I- O Decreto-Lei 207-A/75, de 17 de Abril, designadamente no seu artigo 3 n.1 alínea f), não contempla a possibilidade de justificação da posse de arma proibida, como é uma arma branca com disfarce
( do feitio de pistola, cuja lâmina, com 8 centímetros de maior comprimento e 1,2 centímetros de maior largura, é accionada por uma mola situado no
«gatilho : que a « dispara : para o exterior, operando-se a retracção através do accionamento de uma outra mola de segurança ).

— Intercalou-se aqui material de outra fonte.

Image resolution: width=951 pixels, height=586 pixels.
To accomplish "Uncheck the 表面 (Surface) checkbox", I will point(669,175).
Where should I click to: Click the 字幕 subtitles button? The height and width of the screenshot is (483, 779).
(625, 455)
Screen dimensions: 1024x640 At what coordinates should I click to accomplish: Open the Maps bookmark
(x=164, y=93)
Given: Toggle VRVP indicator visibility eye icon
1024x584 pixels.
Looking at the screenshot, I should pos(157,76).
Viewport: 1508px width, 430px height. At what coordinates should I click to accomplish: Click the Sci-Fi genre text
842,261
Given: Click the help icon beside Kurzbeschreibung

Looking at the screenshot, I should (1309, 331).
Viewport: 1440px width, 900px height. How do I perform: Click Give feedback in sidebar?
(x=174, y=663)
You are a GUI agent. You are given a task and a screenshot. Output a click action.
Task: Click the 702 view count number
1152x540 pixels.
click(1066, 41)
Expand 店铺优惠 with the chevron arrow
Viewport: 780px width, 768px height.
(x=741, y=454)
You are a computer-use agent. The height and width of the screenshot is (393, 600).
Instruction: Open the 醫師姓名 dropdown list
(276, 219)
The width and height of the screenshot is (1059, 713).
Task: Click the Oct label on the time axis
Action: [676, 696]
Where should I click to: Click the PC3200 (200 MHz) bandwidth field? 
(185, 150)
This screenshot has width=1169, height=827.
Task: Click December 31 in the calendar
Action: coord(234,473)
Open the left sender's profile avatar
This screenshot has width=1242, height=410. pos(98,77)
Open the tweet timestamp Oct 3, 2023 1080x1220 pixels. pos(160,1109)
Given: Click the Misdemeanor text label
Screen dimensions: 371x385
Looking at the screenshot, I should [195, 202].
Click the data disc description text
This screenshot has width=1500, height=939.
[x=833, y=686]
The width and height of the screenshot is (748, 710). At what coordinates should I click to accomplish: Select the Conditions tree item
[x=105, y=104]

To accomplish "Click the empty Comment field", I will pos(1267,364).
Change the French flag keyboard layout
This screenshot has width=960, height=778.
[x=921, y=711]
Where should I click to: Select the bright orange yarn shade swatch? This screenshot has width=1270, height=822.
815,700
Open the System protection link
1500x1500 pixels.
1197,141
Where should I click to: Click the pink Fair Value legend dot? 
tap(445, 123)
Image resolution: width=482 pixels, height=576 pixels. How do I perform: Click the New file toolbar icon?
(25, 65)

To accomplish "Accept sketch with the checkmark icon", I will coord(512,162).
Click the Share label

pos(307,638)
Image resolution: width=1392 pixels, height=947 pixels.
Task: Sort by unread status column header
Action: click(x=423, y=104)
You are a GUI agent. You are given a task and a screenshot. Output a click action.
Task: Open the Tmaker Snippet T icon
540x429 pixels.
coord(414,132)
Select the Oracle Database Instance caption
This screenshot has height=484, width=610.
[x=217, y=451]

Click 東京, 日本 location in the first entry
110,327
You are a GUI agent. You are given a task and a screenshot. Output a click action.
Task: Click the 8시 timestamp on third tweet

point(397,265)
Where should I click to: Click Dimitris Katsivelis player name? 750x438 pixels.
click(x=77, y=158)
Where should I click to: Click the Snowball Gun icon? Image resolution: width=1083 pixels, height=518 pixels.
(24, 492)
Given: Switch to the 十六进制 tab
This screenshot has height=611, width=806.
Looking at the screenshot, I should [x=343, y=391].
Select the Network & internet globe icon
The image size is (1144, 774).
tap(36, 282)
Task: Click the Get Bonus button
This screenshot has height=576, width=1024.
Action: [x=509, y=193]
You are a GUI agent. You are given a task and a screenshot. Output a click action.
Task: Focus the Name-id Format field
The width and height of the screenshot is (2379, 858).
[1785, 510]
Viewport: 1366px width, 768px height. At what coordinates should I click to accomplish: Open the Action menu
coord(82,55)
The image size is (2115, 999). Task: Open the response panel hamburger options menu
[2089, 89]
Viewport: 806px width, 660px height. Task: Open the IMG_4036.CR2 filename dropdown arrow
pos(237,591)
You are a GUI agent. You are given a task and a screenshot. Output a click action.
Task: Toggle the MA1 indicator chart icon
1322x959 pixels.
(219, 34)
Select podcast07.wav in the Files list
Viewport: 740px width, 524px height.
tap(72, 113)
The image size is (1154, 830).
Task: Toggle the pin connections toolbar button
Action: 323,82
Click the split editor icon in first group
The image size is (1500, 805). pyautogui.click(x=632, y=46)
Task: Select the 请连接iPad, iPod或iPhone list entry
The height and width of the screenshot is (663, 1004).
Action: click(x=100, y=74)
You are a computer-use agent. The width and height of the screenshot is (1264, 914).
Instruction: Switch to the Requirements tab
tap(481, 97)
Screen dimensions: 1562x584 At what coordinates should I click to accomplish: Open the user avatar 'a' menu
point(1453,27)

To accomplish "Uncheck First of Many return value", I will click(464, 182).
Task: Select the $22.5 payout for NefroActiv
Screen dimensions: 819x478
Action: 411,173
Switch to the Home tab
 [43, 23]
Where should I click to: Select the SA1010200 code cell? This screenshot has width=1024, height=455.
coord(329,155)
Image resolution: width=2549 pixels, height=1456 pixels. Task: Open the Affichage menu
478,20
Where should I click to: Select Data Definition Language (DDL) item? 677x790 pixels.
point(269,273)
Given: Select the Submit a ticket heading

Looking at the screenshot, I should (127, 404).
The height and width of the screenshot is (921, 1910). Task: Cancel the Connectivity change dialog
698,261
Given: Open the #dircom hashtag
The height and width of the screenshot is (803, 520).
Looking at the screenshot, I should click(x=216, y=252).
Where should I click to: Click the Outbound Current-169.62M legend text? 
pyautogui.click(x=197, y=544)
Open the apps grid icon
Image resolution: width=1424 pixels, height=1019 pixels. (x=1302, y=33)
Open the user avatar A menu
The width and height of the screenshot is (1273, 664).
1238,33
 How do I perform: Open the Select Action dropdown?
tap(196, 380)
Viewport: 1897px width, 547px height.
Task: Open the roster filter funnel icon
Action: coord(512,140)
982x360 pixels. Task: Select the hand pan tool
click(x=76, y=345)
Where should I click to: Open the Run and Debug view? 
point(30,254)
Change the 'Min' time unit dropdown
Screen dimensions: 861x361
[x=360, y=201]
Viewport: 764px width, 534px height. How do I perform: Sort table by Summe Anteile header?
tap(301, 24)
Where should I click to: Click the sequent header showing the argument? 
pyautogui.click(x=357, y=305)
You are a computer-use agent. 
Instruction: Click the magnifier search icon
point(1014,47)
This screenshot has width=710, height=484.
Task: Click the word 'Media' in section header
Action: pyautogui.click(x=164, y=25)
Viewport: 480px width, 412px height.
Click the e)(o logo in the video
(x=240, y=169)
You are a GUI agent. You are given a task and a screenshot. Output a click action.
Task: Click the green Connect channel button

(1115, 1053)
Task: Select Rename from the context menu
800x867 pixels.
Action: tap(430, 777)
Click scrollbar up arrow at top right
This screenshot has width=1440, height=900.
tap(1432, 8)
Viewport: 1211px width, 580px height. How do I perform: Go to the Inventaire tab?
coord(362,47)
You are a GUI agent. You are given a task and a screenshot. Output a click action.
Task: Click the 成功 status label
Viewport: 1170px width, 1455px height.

II- Assim, porque a prova do que foi alegado pelo arguido como justificação da posse de tal arma não
é susceptível de excluir a verificação do crime previsto e punido pelo artigo 260 do Código Penal de 1982 ( conforme o artigo 275 n.2 do Código Penal de 1995 ), a falta de pronúncia da sentença sobre tal matéria não constitui a nulidade definida no artigo 379 alínea a), com referência ao n.2 do artigo 374 - enumeração dos factos provados e não provados -, ambos do Código de Processo Penal de 1987.
III- Na ponderação do regime concretamente mais favorável decorrente da entrada em vigor do Código Penal de 1995, há que atender a que o artigo 47 deste último, ao contrário do que acontecia com o artigo
46 n.3 do Código de 1982, não prevê a condenação em prisão em alternativa da multa.